# Extrait de texte:
Je suis né en 1992 et je travaille pour Dainese depuis 2016. Je m’y occupe de création graphique et de contenu vidéo. Je vis parmi les motos depuis mon enfance, grâce à mon père qui travaille dans le secteur et qui a toujours eu parmi ses clients d'importants fabricants de motos. Je fais de la moto depuis mes 19 ans et je préfère les bicylindres, j'ai une Suzuki SV 1000 au garage, je ne l'utilise pas autant qu'elle le mériterait, mais quand je monte dessus c'est parce que ça vaut vraiment le coup.
03h54 du matin, ou plutôt de la nuit. Le réveil sonne dans 6 minutes, mais j'ai déjà les yeux grand ouverts. Qu’est-ce que je fabrique, un samedi de fin août à me réveiller à 4h ? C’est la faute de mes copains passionnés, qui veulent me faire passer pour le « douillet » de la bande. « Si on allait à la montagne voir le lever du soleil !», disaient-ils, « Ce sera chouette ! » ajoutent-ils. Ça aura beau être chouette, mais me lever à 4 h est un vrai calvaire pour moi, et je leur fais un peu sentir. Bref, c'est moi qui ai accepté l'invitation et maintenant je n’ai qu’à m’en prendre à moi-même.
Rendez -vous a été pris à 5h30 au bar à la sortie de Bassano. Alors hop, debout, je ne prends même pas de petit-déjeuner pour gagner du temps et parce qu'à cette heure je n’ai pas faim. Brossage de dents et habillage en un quart d'heure et je suis sur la moto. Ma SV1000 démarre sans hésitation, le phare est réglé un peu fort mais dans l'ensemble il éclaire bien et ça ne me dérange pas. De chez moi, je suis en un instant sur l'autoroute vers les montagnes. Un peu plus d’une heure plus tard, j'arrive à la station-service à l'entrée de la Valsugana. Dieu merci, quelqu'un a pensé que c'était une bonne idée d'ouvrir le bar attenant à 5 heures, afin que je puisse ingurgiter un cappuccino et un croissant en compagnie de Carlo qui arrive juste après moi. Et bon sang, les instigateurs de l’initiative sont bien évidemment en retard.
Je souris enfin quelques minutes plus tard, quand j'entends l'aboiement rauque reconnaissable entre mille de l'Aprilia V4 approcher avec son sélecteur de vitesses rapide qui fait un double débrayage lascif. C'est Luca avec sa merveilleuse Tuono, à l’origine de la balade d’aujourd’hui, suivi de près par Jurgen et Enrico. Le groupe est de nouveau réuni après des années, la dernière rencontre remontant à 2019, il me semble. Après tout, je ne pouvais pas rater ça.

# Tâche à réaliser:
Reproduisez à l'identique le passage du récit de balade à moto situé entre « Rendez -vous a » et « évidemment en retard. », ces deux segments inclus. Le listing qui vient ensuite provient d'une autre source.

# Données brutes:
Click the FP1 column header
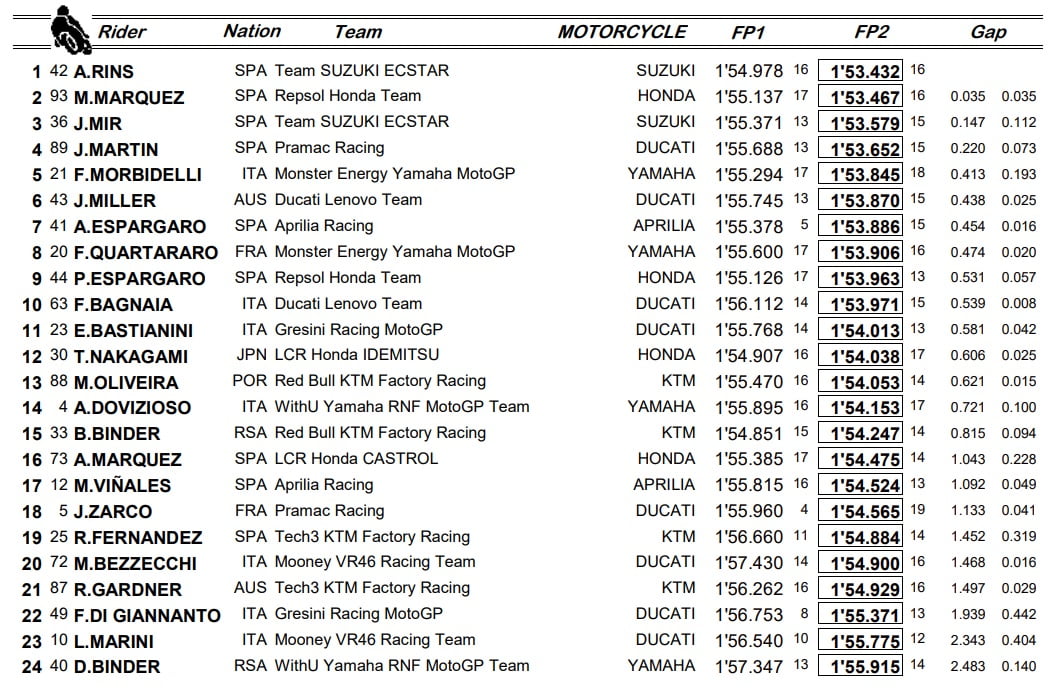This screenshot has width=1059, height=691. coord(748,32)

--

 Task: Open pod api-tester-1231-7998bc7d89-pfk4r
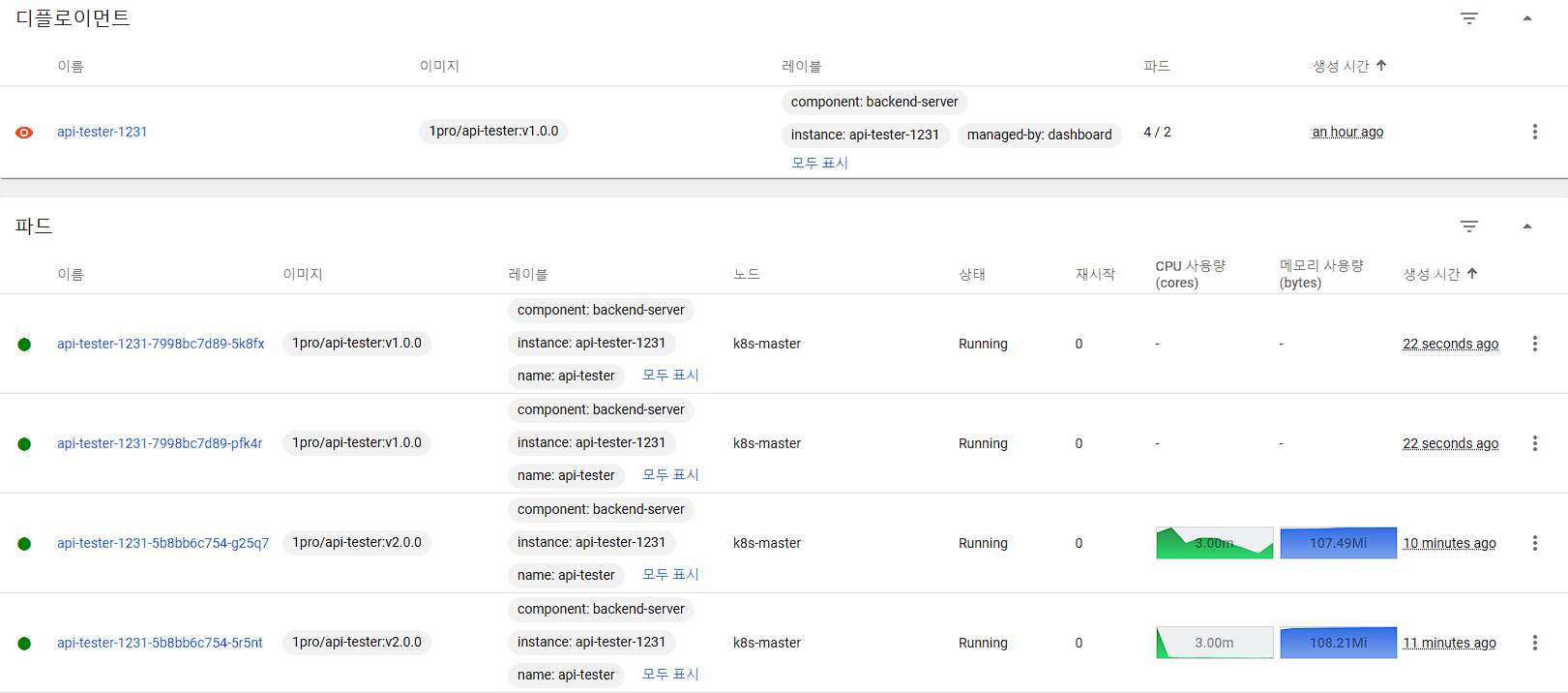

==

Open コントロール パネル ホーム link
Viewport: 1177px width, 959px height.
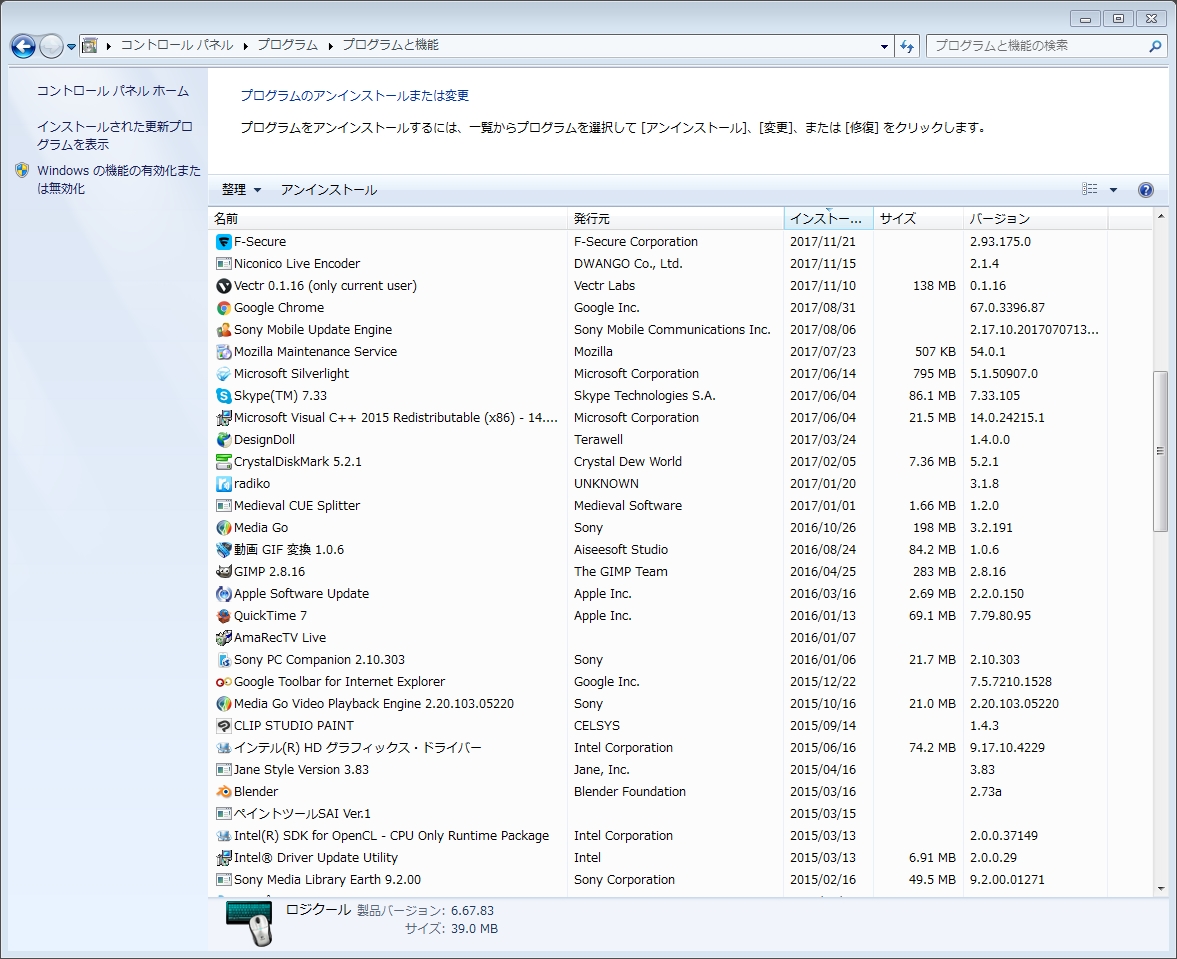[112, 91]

# En réponse:
Rendez -vous a été pris à 5h30 au bar à la sortie de Bassano. Alors hop, debout, je ne prends même pas de petit-déjeuner pour gagner du temps et parce qu'à cette heure je n’ai pas faim. Brossage de dents et habillage en un quart d'heure et je suis sur la moto. Ma SV1000 démarre sans hésitation, le phare est réglé un peu fort mais dans l'ensemble il éclaire bien et ça ne me dérange pas. De chez moi, je suis en un instant sur l'autoroute vers les montagnes. Un peu plus d’une heure plus tard, j'arrive à la station-service à l'entrée de la Valsugana. Dieu merci, quelqu'un a pensé que c'était une bonne idée d'ouvrir le bar attenant à 5 heures, afin que je puisse ingurgiter un cappuccino et un croissant en compagnie de Carlo qui arrive juste après moi. Et bon sang, les instigateurs de l’initiative sont bien évidemment en retard.